- **WHAT IS REQUIRED**:
Once the line with "聯絡我們 (350, 2287)" is found, repeat it and all later lines exactly through the end of the listing below, with the pictures left out.

- **STUDY MATERIAL**:
★ ★ ★ ★ ★ ★ ★

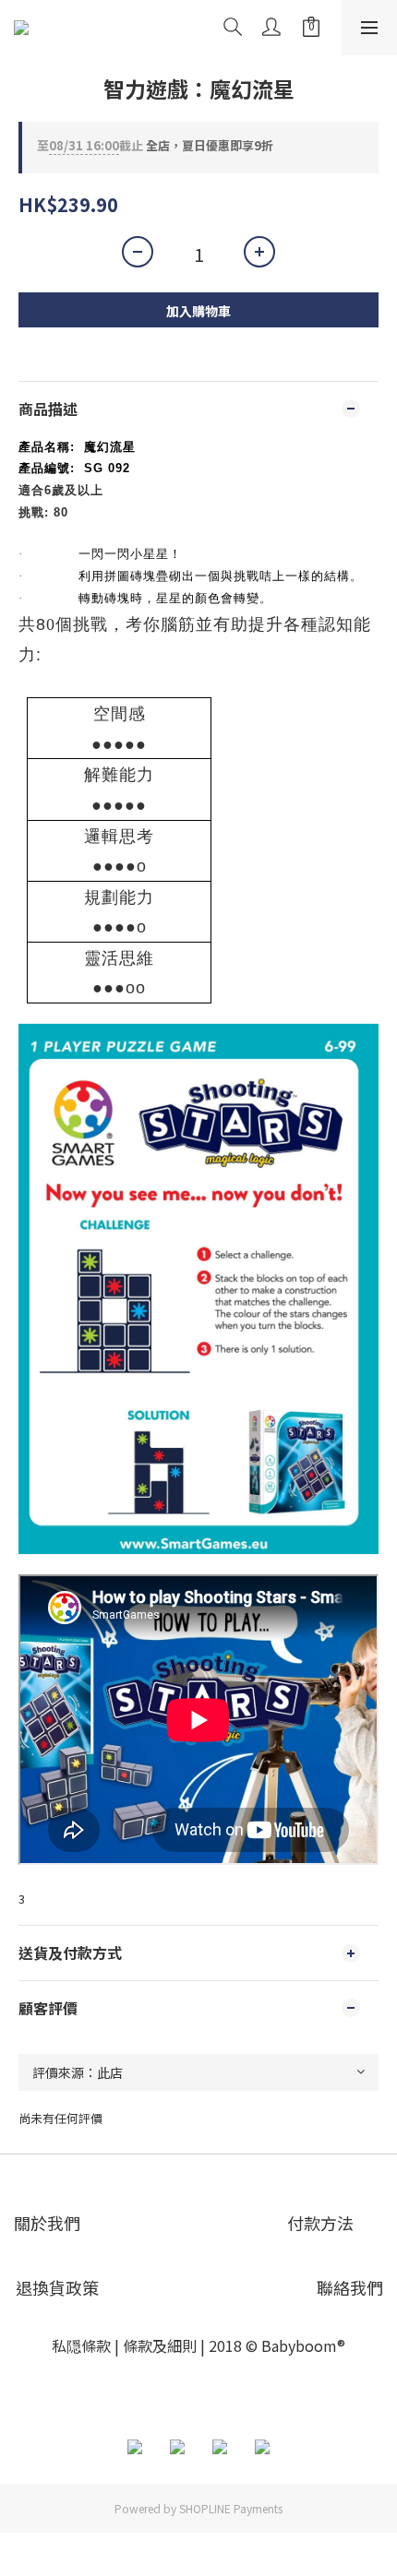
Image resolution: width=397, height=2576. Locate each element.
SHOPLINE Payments (231, 2508)
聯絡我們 (350, 2287)
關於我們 (47, 2223)
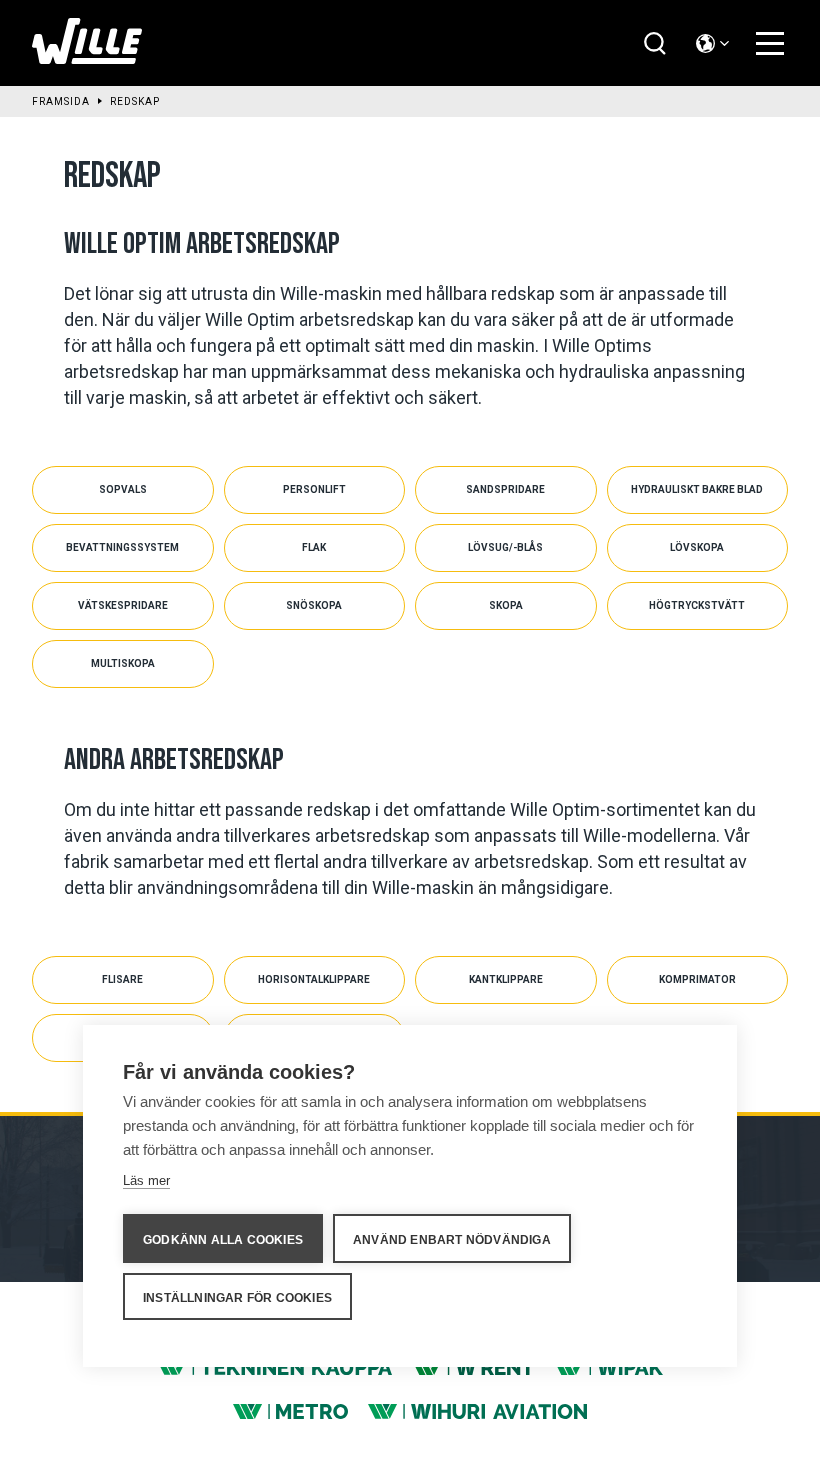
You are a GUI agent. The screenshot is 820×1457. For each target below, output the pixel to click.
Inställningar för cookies (237, 1298)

★ ★ ★ ★ ★ ★ ★

- **TASK ANSWER**:
聯絡我們 (350, 2287)
關於我們 (47, 2223)
You are a GUI agent. The screenshot is 820×1457. For each target below, output the pixel to click.
Inställningar för cookies (237, 1298)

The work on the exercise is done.